概況/大引け 相場過熱感への警戒や円高が足かせ。金融関連や不動産、倉庫も値下がり、カジノ関連が物色

概況


日経平均 15分足 MA(25/75)

日経平均 15分足 MA(25/75)

大引けのTOPIXは1,161.19ポイントの11.59ポイント安、日経平均は13,884.13円の41.95円安。東証1部市場の値上がり銘柄数は291、値下がり銘柄数は1,373。出来高は39億4,871万株、売買代金は2兆9,471億円。

日経平均は朝方13,983円(前日比57円高)と14,000円に接近しましたが、相場過熱感が警戒されていることや、円相場が一時1ドル=98円26銭まで円高に向かったことも足かせとなりました。

本日の日銀金融政策決定会合は13時35分に、金融政策の現状維持を全員一致で決定したと報じられましたが、会合が終わるまで時間が掛かっていたことから、一部では追加緩和への期待も抱かれていた分、失望も出たようです。

川崎重工(7012)は2014年3月期の営業利益計画は600億円(前期比43%増益)が示されましたが、株価は値下がりしました。大和証券では今期の利益成長率は低いと指摘しています。営業利益の増益幅180億円の内訳は、円安効果260億円、逆に販管費増加で50億円、その他で30億円の減益要因です。減価償却方法の変更(定率→定額、耐用年数見直し)を今期から実施し、従来方法の場合に比べて今期の償却費負担は100億円程度軽くなる見込みなので、従来基準であればより低い利益計画となると解説しています。

SBI(8473)やアイフル(8515)などの金融関連も一服となり、不動産株や、昨日は野村証券の新規「Buy」で賑わった三井倉庫や住友倉庫も反落しました。

一方、4月24日に超党派の国際観光産業振興議員連盟〔IR(Integrated Resort)議連〕が総会を開催し、参議院選挙後の国会にカジノ解禁法案を提出する意欲を示したことで、カジノ関連が買われ、メダル計測機のオーイズミ(6428)がストップ高となり、日本金銭機械(6418)も大幅続伸となりました。

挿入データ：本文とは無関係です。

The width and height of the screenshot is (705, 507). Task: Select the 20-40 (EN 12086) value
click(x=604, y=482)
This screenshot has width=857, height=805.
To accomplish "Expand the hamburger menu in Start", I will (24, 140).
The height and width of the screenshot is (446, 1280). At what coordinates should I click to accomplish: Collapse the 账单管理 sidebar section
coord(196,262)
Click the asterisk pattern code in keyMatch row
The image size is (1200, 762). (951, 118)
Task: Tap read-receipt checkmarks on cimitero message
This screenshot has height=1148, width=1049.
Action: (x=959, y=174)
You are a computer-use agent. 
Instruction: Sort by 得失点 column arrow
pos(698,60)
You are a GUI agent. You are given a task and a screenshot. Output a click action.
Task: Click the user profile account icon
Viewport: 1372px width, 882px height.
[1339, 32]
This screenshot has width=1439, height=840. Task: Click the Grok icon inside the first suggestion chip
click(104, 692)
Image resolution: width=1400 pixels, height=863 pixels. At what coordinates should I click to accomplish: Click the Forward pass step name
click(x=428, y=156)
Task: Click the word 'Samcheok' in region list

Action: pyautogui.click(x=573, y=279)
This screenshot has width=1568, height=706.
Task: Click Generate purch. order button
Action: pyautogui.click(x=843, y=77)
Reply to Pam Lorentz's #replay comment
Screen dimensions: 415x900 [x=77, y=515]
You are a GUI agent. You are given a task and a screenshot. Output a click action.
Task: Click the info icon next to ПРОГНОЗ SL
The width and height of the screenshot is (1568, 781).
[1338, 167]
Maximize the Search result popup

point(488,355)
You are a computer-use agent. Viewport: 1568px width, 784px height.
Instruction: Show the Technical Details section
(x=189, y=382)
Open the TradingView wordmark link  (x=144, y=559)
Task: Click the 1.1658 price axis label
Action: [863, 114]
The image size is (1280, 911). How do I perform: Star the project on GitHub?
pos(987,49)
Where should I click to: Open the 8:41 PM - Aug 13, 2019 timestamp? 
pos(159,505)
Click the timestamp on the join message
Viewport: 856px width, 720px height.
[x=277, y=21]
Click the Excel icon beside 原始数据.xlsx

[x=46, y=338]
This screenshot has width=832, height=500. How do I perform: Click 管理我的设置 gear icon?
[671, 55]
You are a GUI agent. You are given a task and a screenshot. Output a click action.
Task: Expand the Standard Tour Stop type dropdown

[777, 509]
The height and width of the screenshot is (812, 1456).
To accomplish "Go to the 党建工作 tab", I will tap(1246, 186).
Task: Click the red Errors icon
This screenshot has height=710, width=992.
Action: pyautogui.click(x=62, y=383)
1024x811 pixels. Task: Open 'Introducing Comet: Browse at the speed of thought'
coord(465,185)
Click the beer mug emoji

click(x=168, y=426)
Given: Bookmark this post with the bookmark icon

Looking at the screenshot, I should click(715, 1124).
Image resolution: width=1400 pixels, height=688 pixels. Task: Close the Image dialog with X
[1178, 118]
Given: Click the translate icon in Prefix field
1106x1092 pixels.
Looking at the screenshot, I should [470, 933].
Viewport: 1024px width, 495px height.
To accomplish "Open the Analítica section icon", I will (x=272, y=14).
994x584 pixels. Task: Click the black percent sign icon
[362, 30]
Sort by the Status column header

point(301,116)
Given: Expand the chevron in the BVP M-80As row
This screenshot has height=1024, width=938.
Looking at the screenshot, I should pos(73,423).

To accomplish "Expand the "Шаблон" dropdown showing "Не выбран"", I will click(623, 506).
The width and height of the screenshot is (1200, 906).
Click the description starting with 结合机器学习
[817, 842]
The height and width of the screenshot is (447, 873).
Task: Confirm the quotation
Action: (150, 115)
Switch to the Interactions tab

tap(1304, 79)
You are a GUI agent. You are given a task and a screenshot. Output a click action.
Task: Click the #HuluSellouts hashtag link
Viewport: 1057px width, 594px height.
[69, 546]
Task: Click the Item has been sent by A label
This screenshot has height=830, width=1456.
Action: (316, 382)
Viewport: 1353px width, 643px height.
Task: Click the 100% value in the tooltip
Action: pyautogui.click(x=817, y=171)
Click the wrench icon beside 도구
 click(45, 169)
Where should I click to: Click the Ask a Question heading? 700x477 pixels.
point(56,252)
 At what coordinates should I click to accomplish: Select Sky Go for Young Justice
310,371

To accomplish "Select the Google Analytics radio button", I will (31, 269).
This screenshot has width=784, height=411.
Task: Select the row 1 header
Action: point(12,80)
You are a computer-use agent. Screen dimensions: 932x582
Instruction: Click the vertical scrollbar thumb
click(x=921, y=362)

議連には140人(全議員の約2割)が名を連ね、会長には安倍首相の側近の細田自民党幹事長代行が就任しました。安倍首相と麻生財務相は以前から議連の最高顧問で、東京都へのカジノ誘致を進めようとした石原慎太郎日本維新の会共同代表と、カジノ好きで知られる小沢一郎氏も最高顧問に就任し、民主党からは国土交通相時代にカジノ解禁を進めようとした前原元国土交通相が副会長に就任しています。

みずほ証券ではカジノ議連が強力な布陣を敷いた上、民主党政権時代にカジノに反対していた多くの左系議員が落選したため、カジノ解禁への反対勢力が弱まったと指摘しています。4月17日の産業競争力会議でも、竹中平蔵慶応大学教授が特区でのカジノ解禁を提案したため、6月発表の政府の成長戦略にカジノ解禁が盛り込まれ、7月の参議院選挙の自民党公約に盛り込まれれば、カジノ解禁がほぼ確実になると解説しています。

政府が「海洋基本計画」を閣議決定し、「メタンハイドレート」の商業化実現へ2018年度をめどに技術整備することを打ち出したため、日本海洋掘削(1606)が買われました。

日経ジャスダック平均は1,964円の14円安。ガンホーオンラインが反落し、プレシジョンシステムサイエンスやテラなどのバイオ関連も売られました。

一方、テックファーム(3625)はロンドンで2月に開催されたカジノ・ゲーミング業界の展示会に電子マネーを共同出展したことが有望視され、ストップ高となりました。